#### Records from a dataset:
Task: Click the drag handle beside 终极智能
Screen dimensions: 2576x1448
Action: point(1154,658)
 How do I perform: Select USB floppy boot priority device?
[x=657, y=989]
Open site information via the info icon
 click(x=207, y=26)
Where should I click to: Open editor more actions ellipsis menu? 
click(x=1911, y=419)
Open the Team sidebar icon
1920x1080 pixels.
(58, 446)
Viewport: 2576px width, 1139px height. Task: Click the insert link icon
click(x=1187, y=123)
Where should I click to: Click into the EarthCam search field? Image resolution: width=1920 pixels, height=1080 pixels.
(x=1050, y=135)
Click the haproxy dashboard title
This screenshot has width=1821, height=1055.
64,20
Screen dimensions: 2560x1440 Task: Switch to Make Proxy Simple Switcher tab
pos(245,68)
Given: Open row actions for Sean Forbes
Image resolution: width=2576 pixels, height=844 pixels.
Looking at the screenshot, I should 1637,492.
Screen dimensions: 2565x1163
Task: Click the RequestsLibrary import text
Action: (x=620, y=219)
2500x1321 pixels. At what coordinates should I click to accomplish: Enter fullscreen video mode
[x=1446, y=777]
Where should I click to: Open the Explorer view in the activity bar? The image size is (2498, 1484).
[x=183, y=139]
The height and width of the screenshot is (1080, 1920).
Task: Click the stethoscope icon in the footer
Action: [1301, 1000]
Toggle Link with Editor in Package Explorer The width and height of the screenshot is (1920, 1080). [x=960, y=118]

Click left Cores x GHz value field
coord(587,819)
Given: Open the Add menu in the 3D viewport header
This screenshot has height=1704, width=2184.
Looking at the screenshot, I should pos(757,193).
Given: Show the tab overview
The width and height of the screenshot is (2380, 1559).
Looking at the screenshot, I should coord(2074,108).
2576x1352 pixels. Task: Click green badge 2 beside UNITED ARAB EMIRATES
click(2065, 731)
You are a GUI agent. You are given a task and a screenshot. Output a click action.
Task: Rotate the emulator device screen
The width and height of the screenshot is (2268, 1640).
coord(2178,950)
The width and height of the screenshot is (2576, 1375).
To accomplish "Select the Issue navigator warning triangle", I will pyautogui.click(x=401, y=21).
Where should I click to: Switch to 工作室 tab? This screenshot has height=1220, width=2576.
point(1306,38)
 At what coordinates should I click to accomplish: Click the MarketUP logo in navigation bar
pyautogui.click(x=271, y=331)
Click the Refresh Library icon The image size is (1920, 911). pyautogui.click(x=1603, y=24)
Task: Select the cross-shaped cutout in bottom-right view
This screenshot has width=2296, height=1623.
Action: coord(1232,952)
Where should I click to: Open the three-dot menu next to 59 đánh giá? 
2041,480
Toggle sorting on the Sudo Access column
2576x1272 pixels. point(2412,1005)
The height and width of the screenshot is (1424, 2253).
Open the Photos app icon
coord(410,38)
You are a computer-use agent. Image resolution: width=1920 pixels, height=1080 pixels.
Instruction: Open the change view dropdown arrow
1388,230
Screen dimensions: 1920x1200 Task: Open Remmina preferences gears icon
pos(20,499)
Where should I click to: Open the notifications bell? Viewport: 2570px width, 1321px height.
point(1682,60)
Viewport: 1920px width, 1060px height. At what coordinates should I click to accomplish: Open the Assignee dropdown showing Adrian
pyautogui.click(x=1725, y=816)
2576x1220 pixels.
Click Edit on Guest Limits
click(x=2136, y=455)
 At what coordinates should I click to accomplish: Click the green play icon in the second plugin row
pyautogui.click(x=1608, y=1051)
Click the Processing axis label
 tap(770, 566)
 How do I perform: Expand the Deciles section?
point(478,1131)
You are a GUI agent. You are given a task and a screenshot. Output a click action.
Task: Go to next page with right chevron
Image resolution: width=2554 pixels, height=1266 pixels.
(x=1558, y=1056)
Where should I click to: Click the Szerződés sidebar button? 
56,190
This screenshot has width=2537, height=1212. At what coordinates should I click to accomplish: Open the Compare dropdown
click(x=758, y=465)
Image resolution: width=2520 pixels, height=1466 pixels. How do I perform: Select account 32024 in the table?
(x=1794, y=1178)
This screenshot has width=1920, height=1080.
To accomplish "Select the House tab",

#### What the task asks:
Return exactly, and only, the lines above starting at the line that contains "2576x1220 pixels." and ending at the line that contains "This screenshot has width=1920, height=1080.".

#### Response to this exercise:
2576x1220 pixels.
Click Edit on Guest Limits
click(x=2136, y=455)
 At what coordinates should I click to accomplish: Click the green play icon in the second plugin row
pyautogui.click(x=1608, y=1051)
Click the Processing axis label
 tap(770, 566)
 How do I perform: Expand the Deciles section?
point(478,1131)
You are a GUI agent. You are given a task and a screenshot. Output a click action.
Task: Go to next page with right chevron
Image resolution: width=2554 pixels, height=1266 pixels.
(x=1558, y=1056)
Where should I click to: Click the Szerződés sidebar button? 
56,190
This screenshot has width=2537, height=1212. At what coordinates should I click to accomplish: Open the Compare dropdown
click(x=758, y=465)
Image resolution: width=2520 pixels, height=1466 pixels. How do I perform: Select account 32024 in the table?
(x=1794, y=1178)
This screenshot has width=1920, height=1080.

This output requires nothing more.